:: Input records

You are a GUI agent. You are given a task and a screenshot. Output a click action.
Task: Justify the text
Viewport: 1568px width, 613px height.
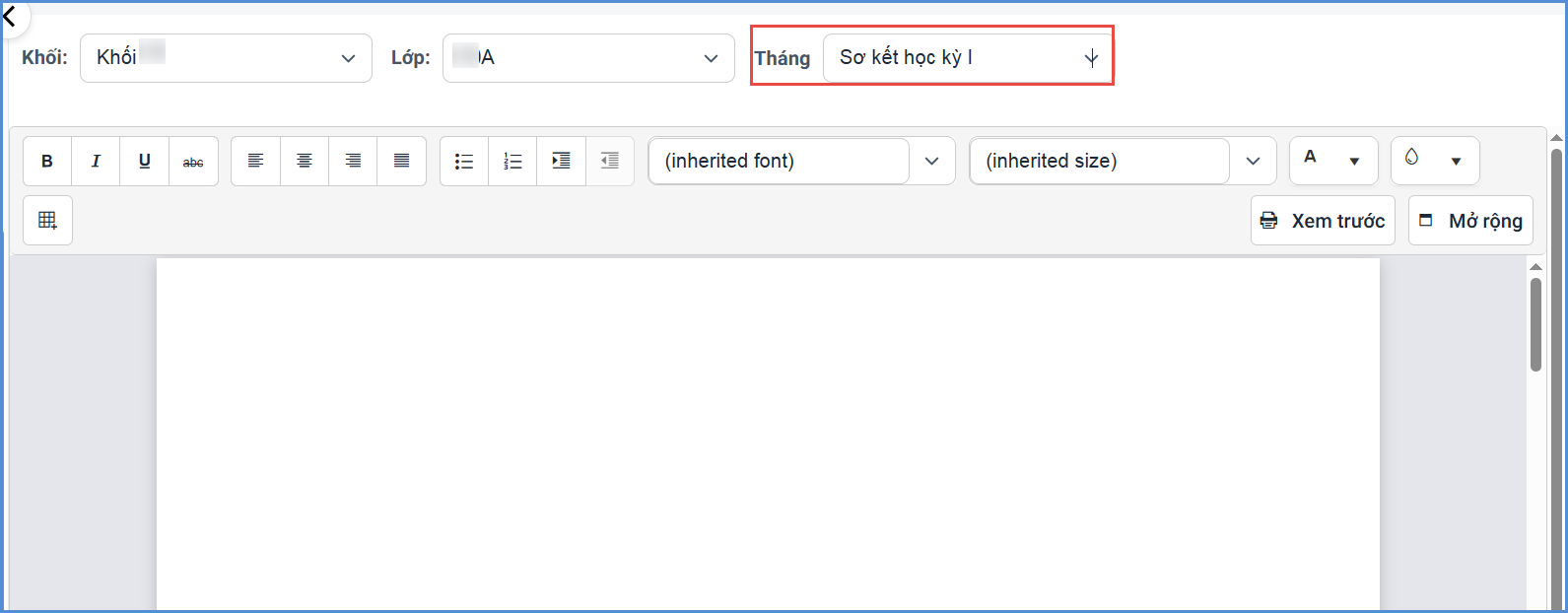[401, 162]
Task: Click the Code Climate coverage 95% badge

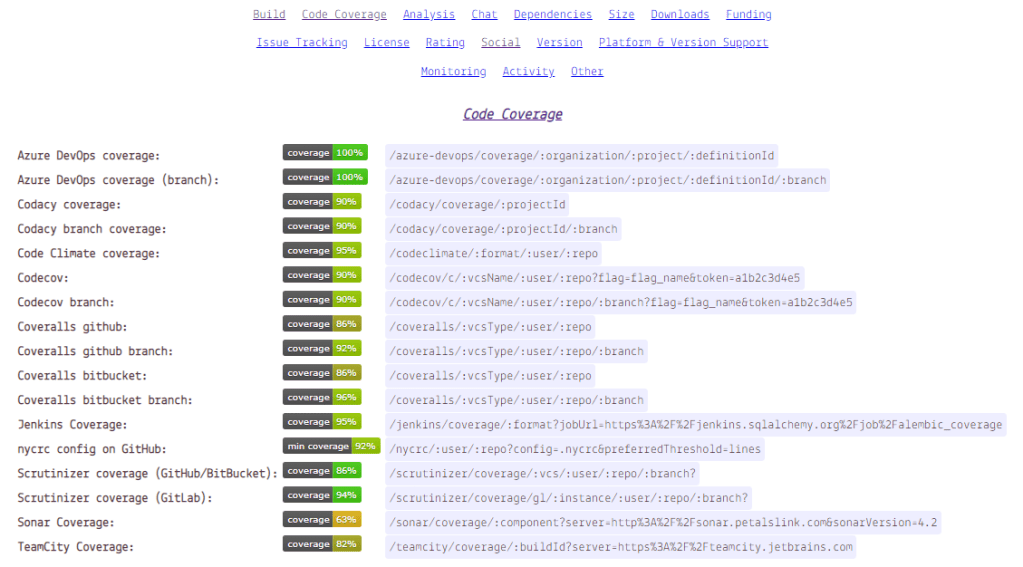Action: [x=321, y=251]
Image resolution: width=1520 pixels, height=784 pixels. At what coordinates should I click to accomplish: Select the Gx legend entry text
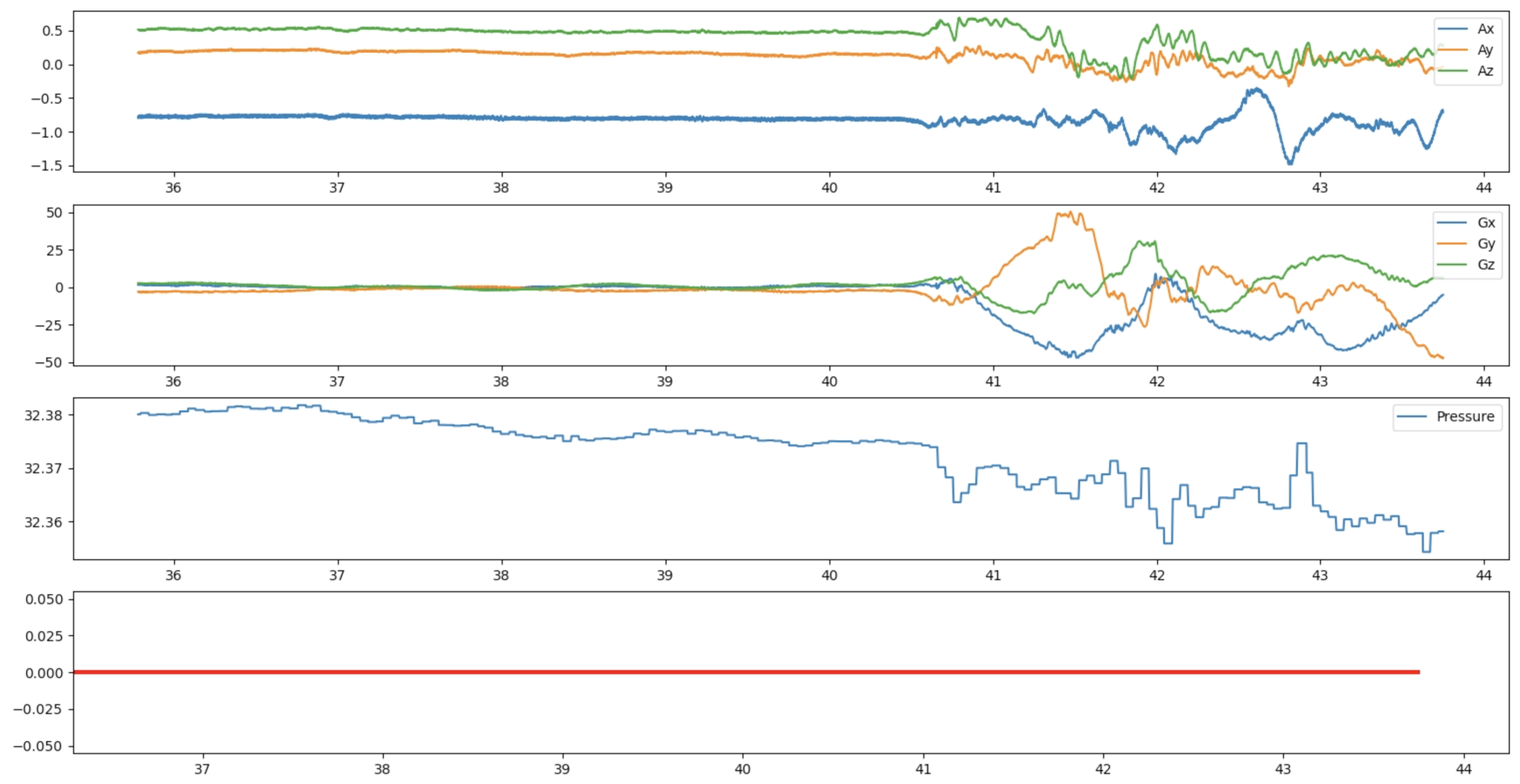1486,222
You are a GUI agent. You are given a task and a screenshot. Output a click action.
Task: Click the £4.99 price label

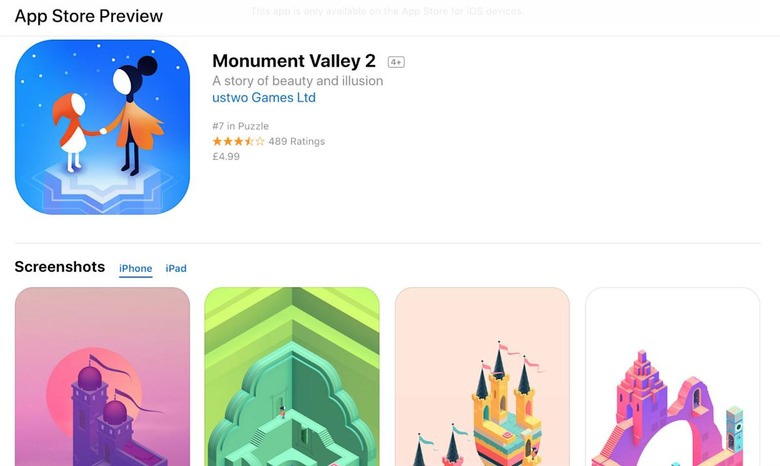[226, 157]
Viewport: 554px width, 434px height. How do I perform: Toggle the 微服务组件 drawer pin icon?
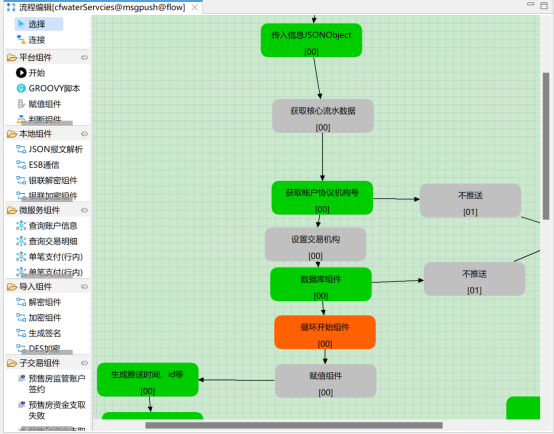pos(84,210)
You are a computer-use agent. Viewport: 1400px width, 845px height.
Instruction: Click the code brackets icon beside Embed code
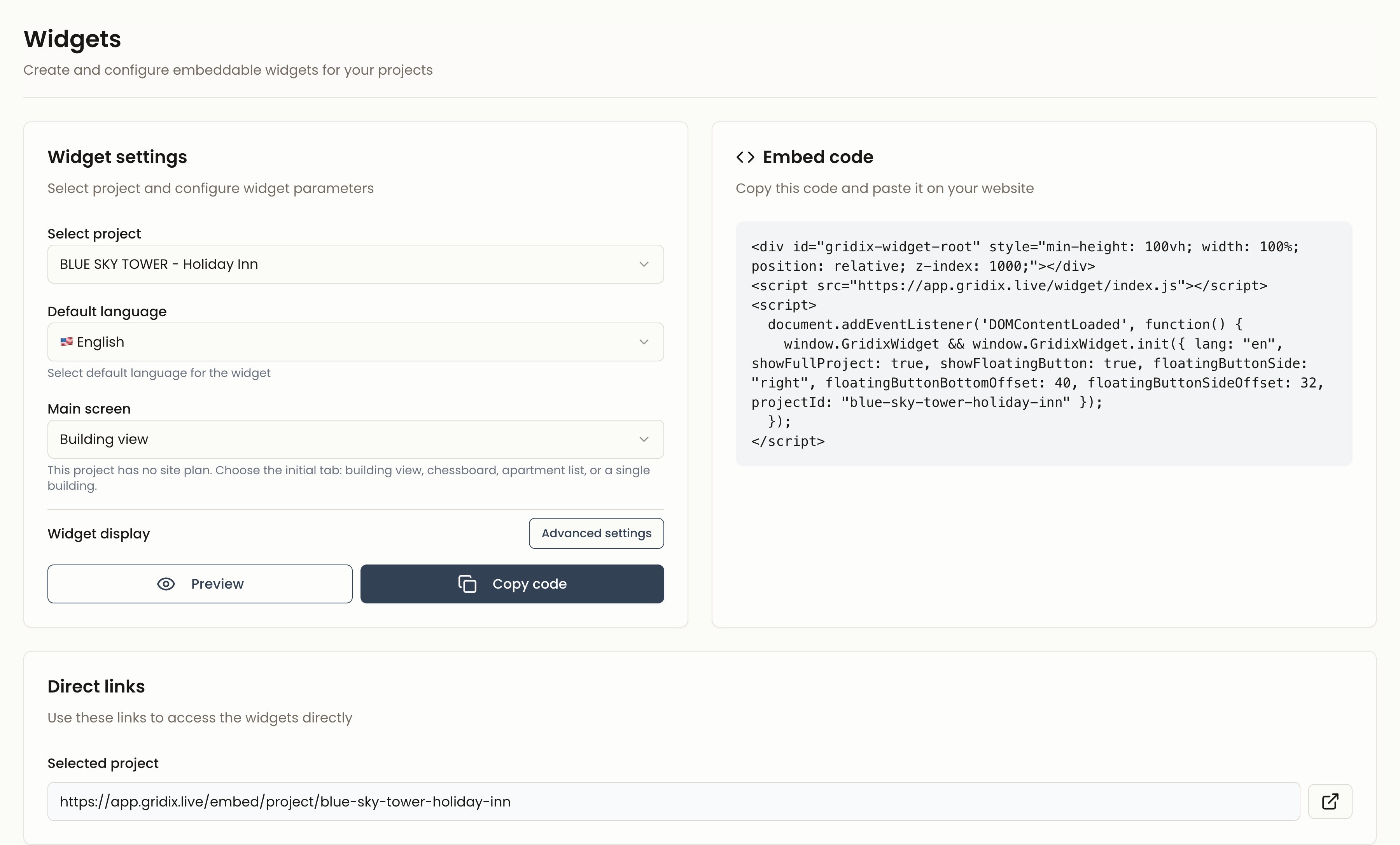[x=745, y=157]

::::

■ Aim of the exercise
Please write out the items again, starting with the line that contains "You are a computer-use" and going on through the end of the block, and shift every coordinate in the answers up by 68. Leave the pictures out.

■ Exercise answer
You are a computer-use agent. Viewport: 1400px width, 845px height.
Instruction: Click the code brackets icon beside Embed code
[x=813, y=225]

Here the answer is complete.